Check each line below for the word "agent", then please report how many lines have it and nothing more.
╭──
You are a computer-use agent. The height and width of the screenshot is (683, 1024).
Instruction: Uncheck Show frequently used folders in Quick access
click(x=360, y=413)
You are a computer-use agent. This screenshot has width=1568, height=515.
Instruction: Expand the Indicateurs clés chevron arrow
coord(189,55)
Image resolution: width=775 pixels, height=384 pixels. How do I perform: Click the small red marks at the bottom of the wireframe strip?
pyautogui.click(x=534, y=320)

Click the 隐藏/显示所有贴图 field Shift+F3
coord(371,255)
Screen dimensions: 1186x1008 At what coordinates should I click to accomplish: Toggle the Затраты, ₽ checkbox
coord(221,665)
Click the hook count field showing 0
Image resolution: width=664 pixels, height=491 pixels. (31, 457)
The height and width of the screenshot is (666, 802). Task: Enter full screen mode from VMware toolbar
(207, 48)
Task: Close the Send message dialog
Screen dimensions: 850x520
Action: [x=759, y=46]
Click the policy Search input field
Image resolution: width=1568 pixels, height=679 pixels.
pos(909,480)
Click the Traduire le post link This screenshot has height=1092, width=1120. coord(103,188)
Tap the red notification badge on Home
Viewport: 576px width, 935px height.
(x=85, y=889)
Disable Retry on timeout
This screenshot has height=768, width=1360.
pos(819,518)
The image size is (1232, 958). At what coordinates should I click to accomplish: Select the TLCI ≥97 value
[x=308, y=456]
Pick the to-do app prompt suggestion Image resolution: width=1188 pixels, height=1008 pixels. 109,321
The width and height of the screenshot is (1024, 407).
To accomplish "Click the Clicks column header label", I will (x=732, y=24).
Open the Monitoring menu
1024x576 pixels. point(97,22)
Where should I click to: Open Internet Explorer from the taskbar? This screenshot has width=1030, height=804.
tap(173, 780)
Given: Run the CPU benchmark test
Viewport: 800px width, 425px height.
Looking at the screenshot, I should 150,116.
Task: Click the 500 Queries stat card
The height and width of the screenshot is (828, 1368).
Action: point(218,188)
╰──
* [The completed task]: 2